Hi All,I got an interesting request from our security engineer. He wants a report generated of all files that have had permissions changes within a certain period of time. I asked how he expected the report to be generated, but got a grunt in response. Anybody have an idea as to how to do this?Thanks!

Hi toadely,You'll have to turn on auditing on all the files that you will want to check or alternatively on the parent folder and let the audit settings inherit.You can do this by going to the security tab on the folder and then to advanced and then auditing. If you add the everyone builtin group and select the check box next to "change permissions" for successful and failed this will log all changes of the permissions on the files and folders to the security log.However for this to work you will have to have the "audit object access" local security setting enabled for success and failure. This can be enabled in the local security policy under security settings, local policies, audit policy. You could also enable this through GPO if you wanted to.I don't know what you could use to generate the report other that filtering the security log or using a third party utility. Microsoft has a utility called eventcomb which you may be able to use....http://support.microsoft.com/kb/308471Hope this helpsChris

Hi Chris!Thanks for replying! I appreciate it! The unfortunate thing is that the files are stored on a NAS device (EMC Celerra, NS704G). There's a management MMC available for managing CIFS services hosted on the NAS, but not much available to a Windows administrator in terms of control of policies. I was hoping there would be some tool that could take a look at file ownership or permissions properties change since X date.
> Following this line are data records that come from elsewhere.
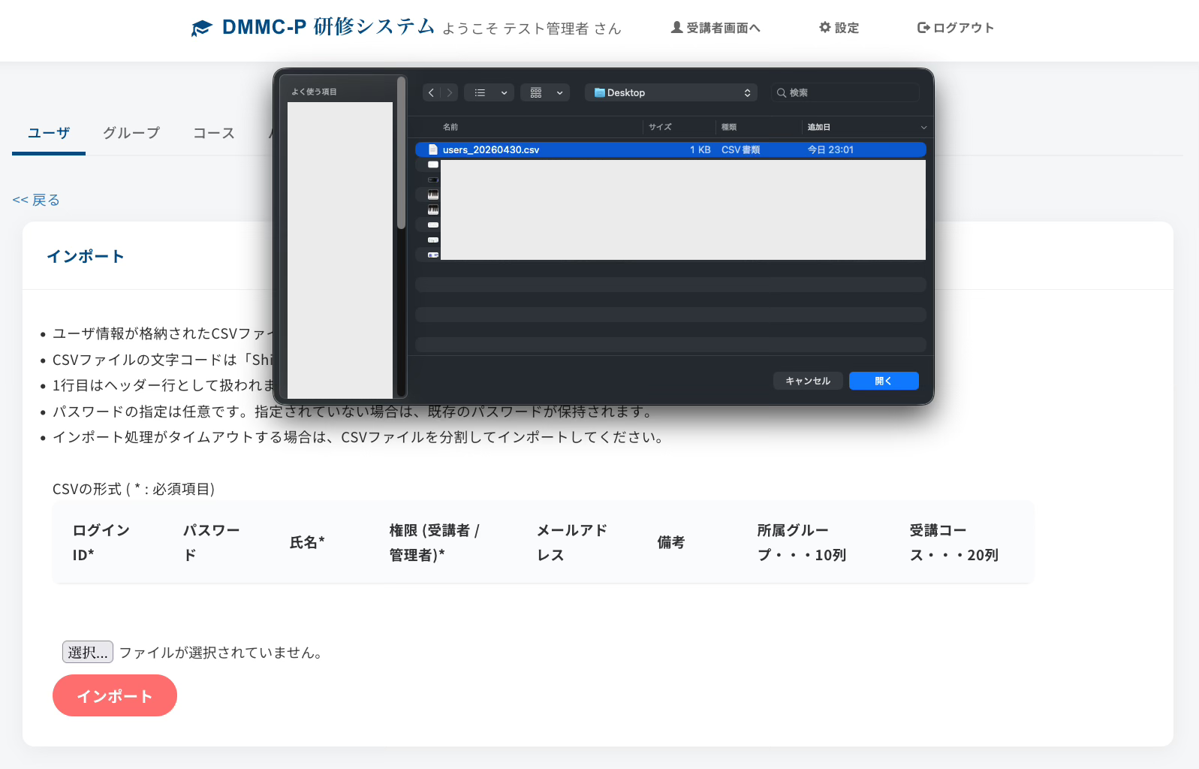The image size is (1199, 769).
Task: Click the CSV file icon for users_20260430.csv
Action: pyautogui.click(x=432, y=149)
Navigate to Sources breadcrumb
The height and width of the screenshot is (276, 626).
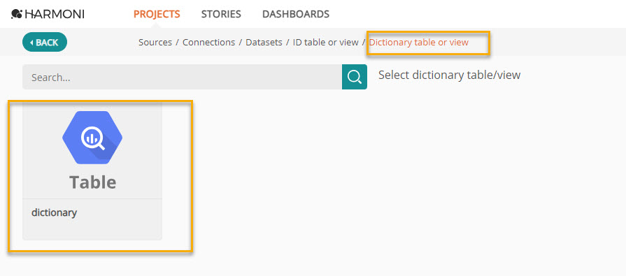tap(155, 43)
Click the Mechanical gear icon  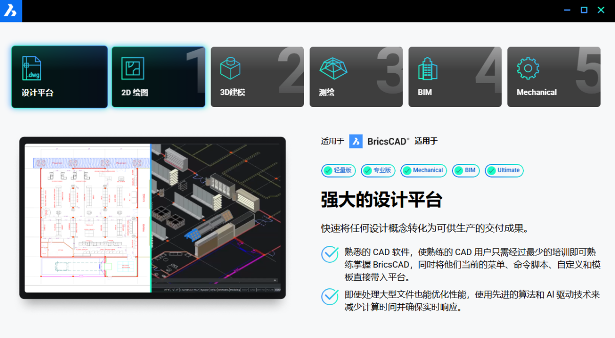click(528, 68)
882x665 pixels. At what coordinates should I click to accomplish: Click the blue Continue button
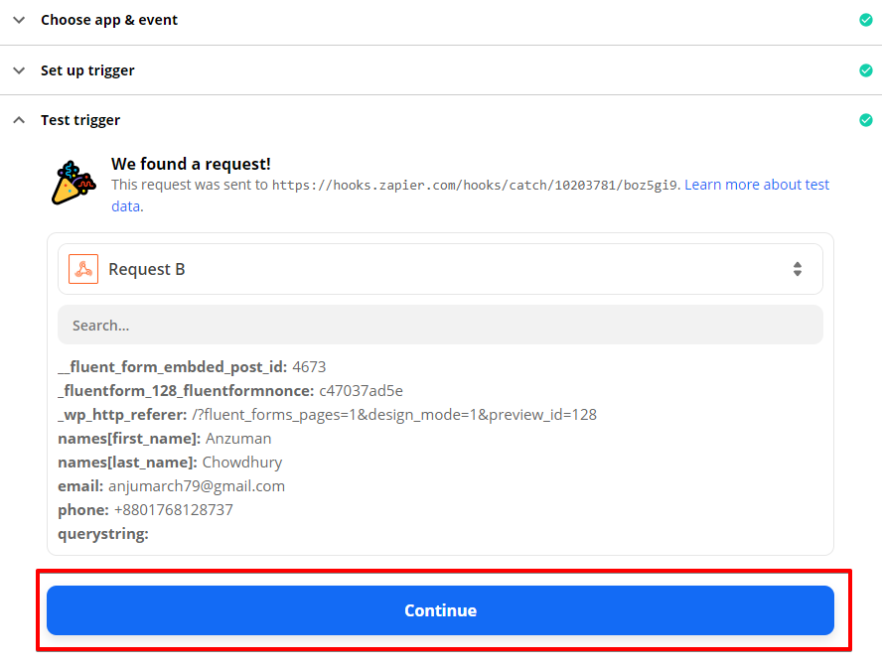coord(440,610)

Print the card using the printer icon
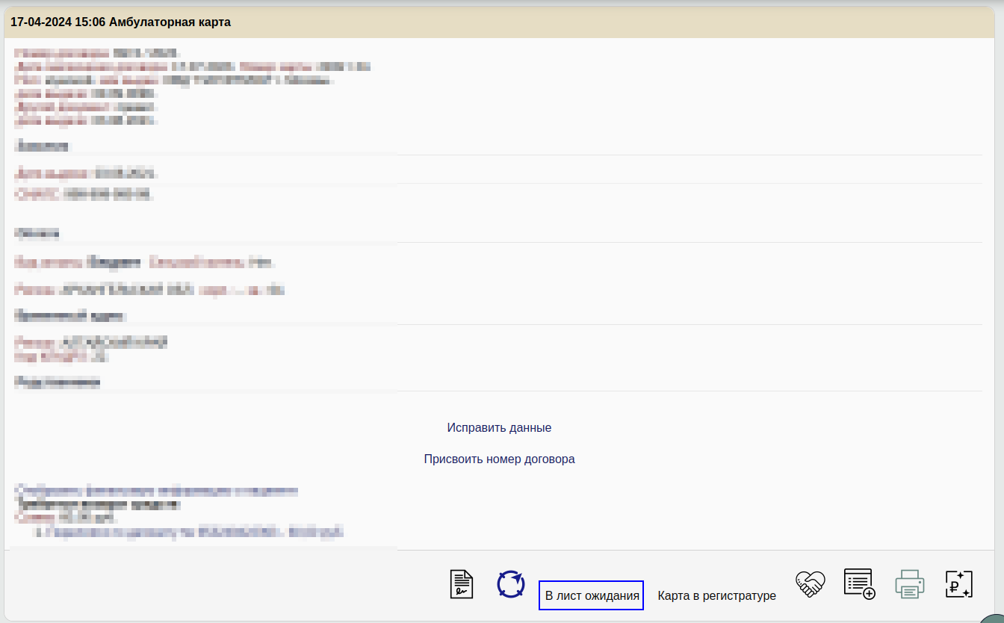pyautogui.click(x=909, y=583)
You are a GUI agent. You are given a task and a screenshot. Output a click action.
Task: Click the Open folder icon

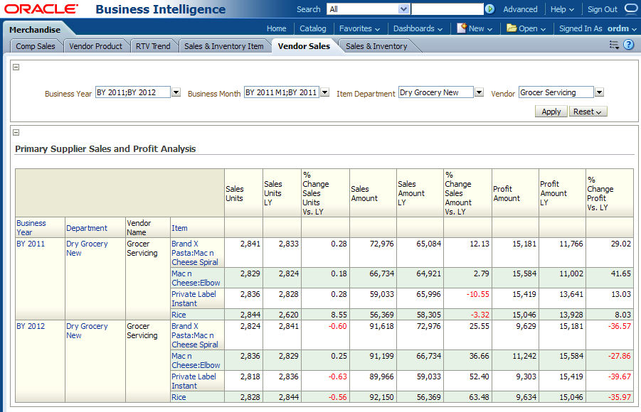click(512, 28)
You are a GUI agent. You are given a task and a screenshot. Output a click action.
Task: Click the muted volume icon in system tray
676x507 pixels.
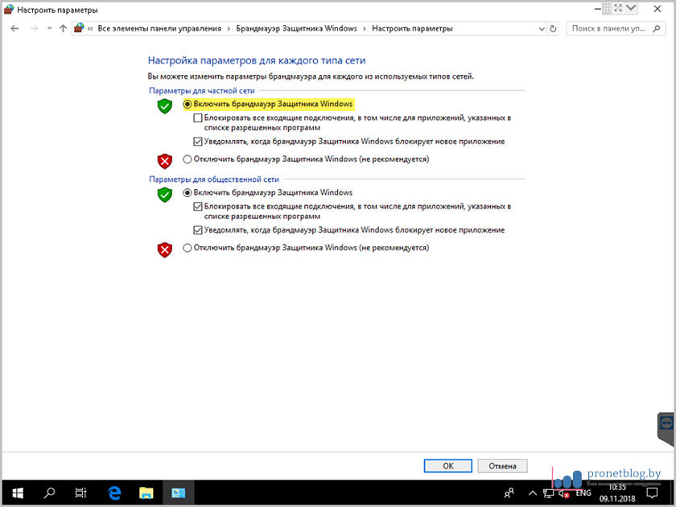[x=563, y=492]
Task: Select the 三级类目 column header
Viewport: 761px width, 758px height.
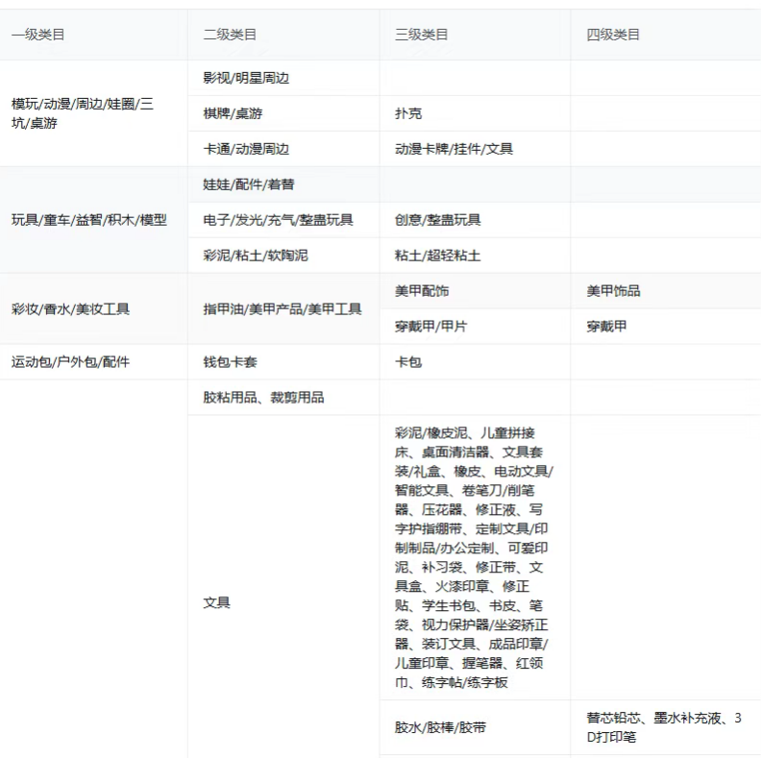Action: (x=422, y=35)
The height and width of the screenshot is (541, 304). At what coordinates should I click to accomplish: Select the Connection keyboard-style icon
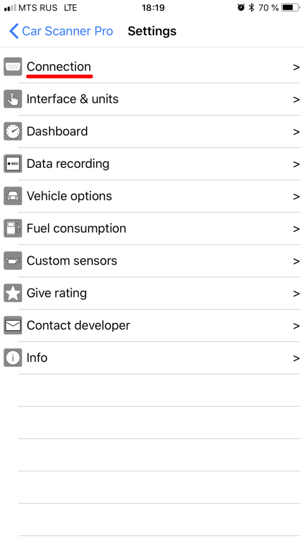[13, 67]
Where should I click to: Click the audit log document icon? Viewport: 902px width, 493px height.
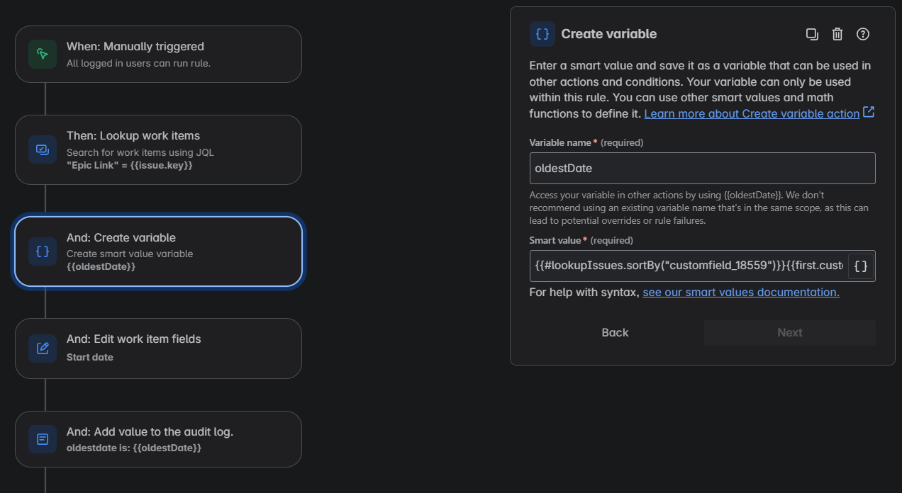[x=43, y=439]
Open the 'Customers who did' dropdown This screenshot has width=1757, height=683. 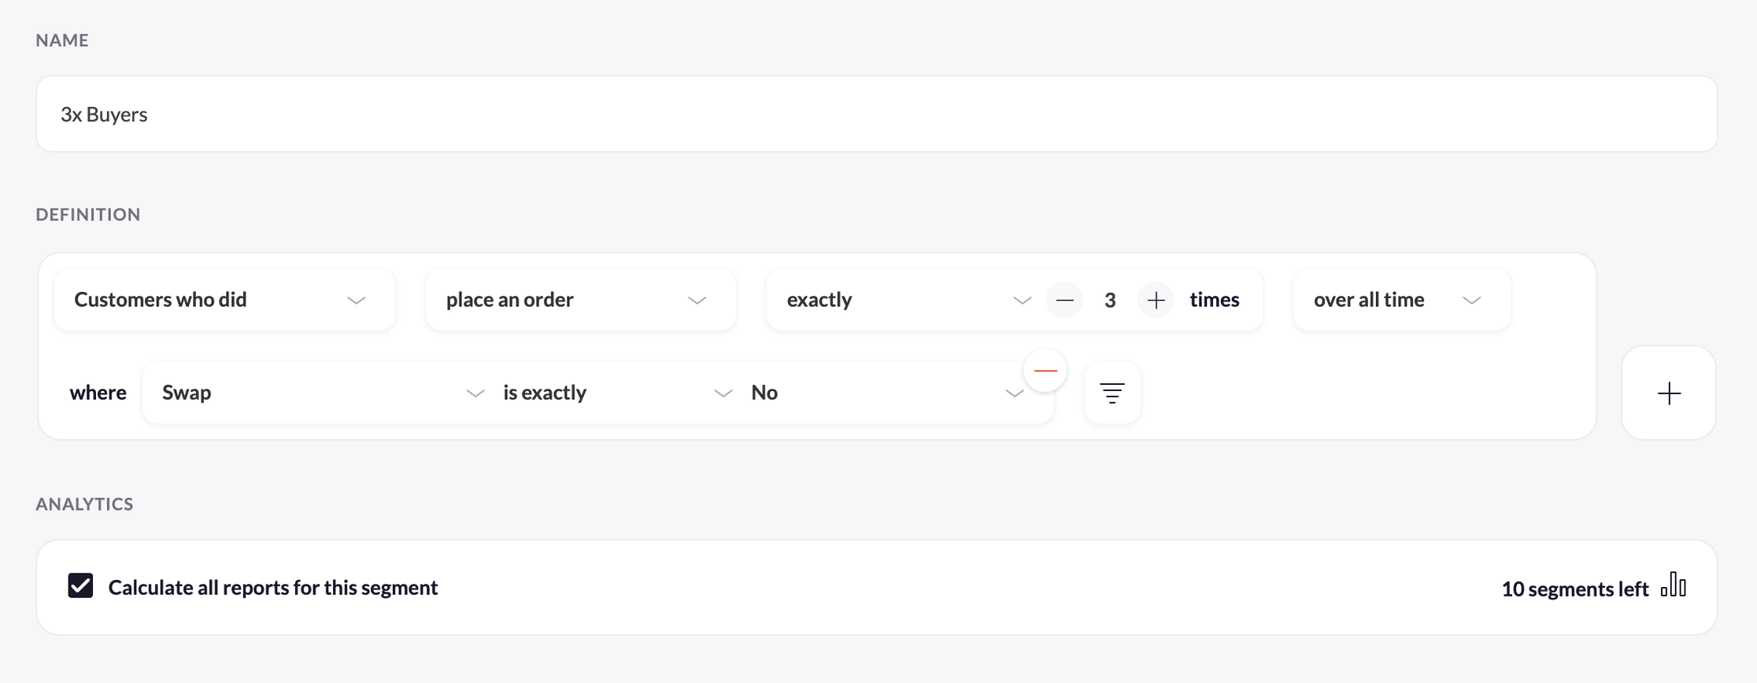pyautogui.click(x=224, y=300)
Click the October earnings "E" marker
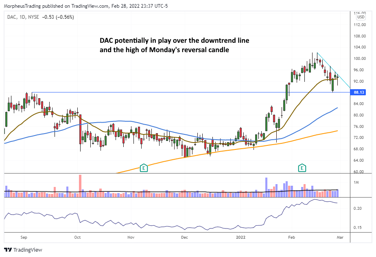The height and width of the screenshot is (257, 376). [143, 168]
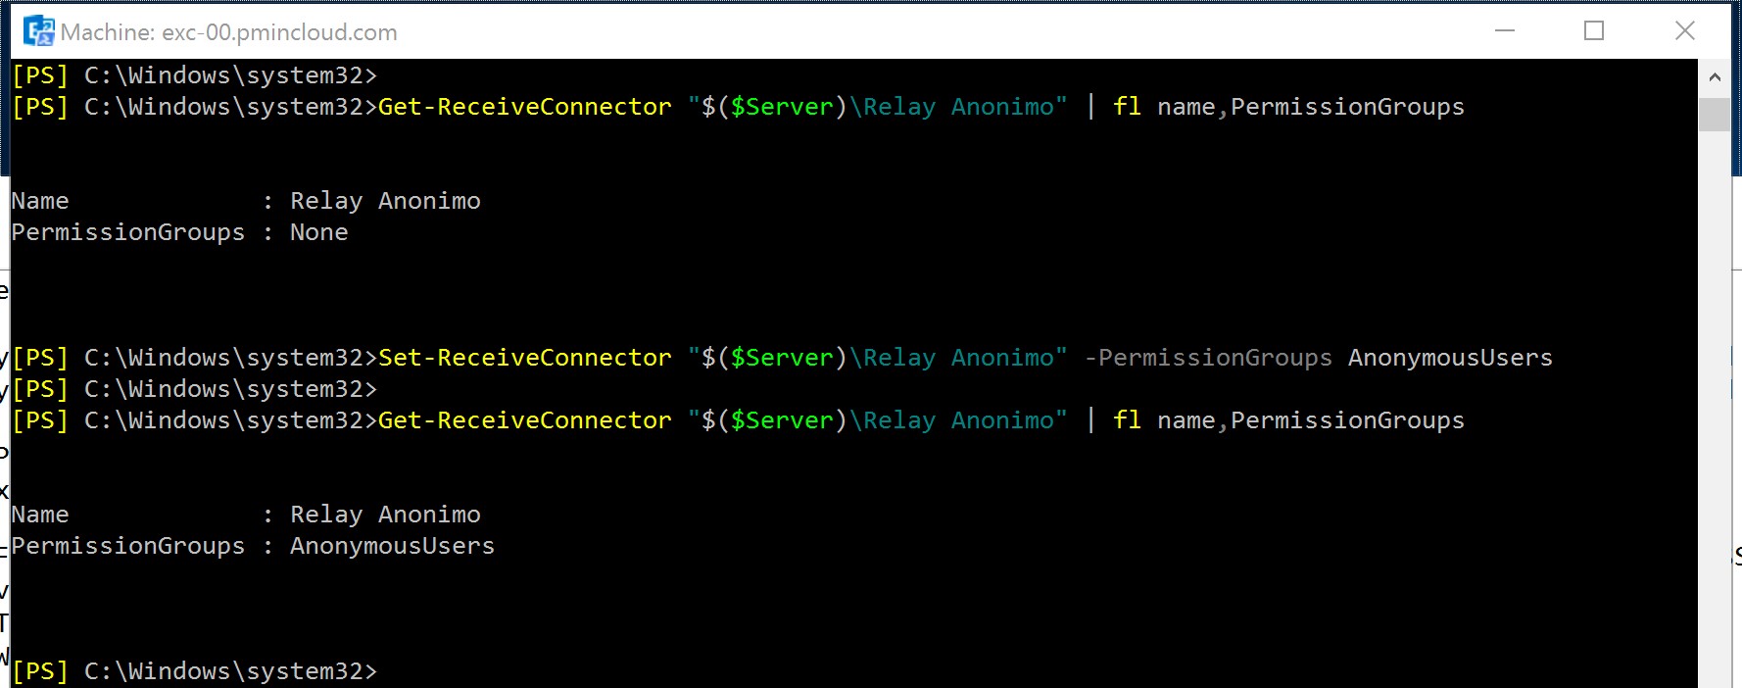
Task: Click the second Get-ReceiveConnector command
Action: [525, 420]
Hi Toadely,Unfortunately I don't know much about NAS device auditing capabilities. I would imagine EMC have some form of tool that could be used to audit the files. It may be worth looking on the EMC site or contacting your EMC representative.Sorry I can't be of anymore help.Chris

Not a problem, Chris! I appreciate your taking the time on this question. Knowing my luck, if there was some sort of tool that would report file property changes it would ding every file on the NAS as having been changed due to archive bit settings. Un/Fortunately our Storage group likes to keep the inner workings of the NAS a black box to Windows administrators, so, we're not so sure what's available to us in terms of reporting. Ah, well. Thanks for your time!